**PROBLEM DESCRIPTION:**
Reproduce the lines of the material verbatim, starting at its first line and ending with the line that contains "point(1416,30)".

Saved data entries:
---
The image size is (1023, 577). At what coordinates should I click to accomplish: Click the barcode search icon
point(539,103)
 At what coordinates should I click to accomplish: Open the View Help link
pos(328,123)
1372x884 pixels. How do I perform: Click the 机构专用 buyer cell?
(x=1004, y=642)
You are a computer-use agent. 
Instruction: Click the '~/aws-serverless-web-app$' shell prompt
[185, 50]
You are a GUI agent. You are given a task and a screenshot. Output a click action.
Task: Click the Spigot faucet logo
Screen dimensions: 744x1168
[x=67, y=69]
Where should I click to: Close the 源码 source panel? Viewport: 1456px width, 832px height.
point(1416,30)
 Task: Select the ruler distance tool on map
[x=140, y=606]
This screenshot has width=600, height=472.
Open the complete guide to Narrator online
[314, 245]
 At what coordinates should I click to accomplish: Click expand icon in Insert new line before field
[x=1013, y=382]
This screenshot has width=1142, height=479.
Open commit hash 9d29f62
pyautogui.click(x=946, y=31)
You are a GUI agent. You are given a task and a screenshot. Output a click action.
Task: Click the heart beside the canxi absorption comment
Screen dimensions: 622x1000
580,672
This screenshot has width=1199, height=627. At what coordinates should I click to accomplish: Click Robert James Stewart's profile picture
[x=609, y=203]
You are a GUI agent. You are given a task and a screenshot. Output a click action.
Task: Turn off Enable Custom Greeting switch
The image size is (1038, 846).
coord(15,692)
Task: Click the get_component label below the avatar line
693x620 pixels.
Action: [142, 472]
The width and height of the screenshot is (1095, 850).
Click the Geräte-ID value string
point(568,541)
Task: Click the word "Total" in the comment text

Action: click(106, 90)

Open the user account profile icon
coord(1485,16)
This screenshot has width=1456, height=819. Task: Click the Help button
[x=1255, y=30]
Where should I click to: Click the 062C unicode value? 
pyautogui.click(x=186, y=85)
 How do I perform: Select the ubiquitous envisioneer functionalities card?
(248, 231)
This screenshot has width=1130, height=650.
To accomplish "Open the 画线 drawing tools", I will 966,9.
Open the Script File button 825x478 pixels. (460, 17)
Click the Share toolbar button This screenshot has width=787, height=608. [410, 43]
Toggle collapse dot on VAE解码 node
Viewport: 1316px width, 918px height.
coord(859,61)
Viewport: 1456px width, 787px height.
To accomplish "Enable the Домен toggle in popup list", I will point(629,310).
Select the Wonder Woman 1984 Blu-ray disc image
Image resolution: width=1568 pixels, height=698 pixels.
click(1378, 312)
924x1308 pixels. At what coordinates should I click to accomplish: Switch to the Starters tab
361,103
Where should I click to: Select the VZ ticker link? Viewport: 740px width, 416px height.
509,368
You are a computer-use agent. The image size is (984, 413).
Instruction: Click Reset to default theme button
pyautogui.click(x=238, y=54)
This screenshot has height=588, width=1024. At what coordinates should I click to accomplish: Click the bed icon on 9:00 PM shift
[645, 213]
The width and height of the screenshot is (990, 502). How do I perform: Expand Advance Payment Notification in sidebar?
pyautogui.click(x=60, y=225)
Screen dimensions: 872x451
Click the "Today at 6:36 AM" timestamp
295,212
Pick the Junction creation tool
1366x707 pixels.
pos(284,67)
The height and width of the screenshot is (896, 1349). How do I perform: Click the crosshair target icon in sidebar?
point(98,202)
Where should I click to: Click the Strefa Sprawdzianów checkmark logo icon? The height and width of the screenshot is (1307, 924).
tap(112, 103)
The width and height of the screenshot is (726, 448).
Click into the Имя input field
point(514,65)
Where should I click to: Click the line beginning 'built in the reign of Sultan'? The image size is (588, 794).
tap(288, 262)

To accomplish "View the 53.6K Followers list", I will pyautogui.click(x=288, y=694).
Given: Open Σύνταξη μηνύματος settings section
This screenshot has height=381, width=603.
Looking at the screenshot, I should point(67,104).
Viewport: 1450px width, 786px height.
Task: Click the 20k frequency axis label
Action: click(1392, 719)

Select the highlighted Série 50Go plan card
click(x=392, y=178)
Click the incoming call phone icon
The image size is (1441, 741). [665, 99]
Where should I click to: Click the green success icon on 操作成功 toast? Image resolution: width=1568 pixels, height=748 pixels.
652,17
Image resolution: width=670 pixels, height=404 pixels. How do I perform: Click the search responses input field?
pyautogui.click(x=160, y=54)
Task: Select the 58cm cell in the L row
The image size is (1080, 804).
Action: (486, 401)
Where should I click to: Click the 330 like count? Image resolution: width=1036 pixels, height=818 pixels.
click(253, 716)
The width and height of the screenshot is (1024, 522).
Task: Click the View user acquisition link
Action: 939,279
---
**EXERCISE RESPONSE:**
The image size is (1023, 577). At what coordinates should I click to accomplish: Click the barcode search icon
point(539,103)
 At what coordinates should I click to accomplish: Open the View Help link
pos(328,123)
1372x884 pixels. How do I perform: Click the 机构专用 buyer cell?
(x=1004, y=642)
You are a computer-use agent. 
Instruction: Click the '~/aws-serverless-web-app$' shell prompt
[185, 50]
You are a GUI agent. You are given a task and a screenshot. Output a click action.
Task: Click the Spigot faucet logo
Screen dimensions: 744x1168
[x=67, y=69]
Where should I click to: Close the 源码 source panel? Viewport: 1456px width, 832px height.
point(1416,30)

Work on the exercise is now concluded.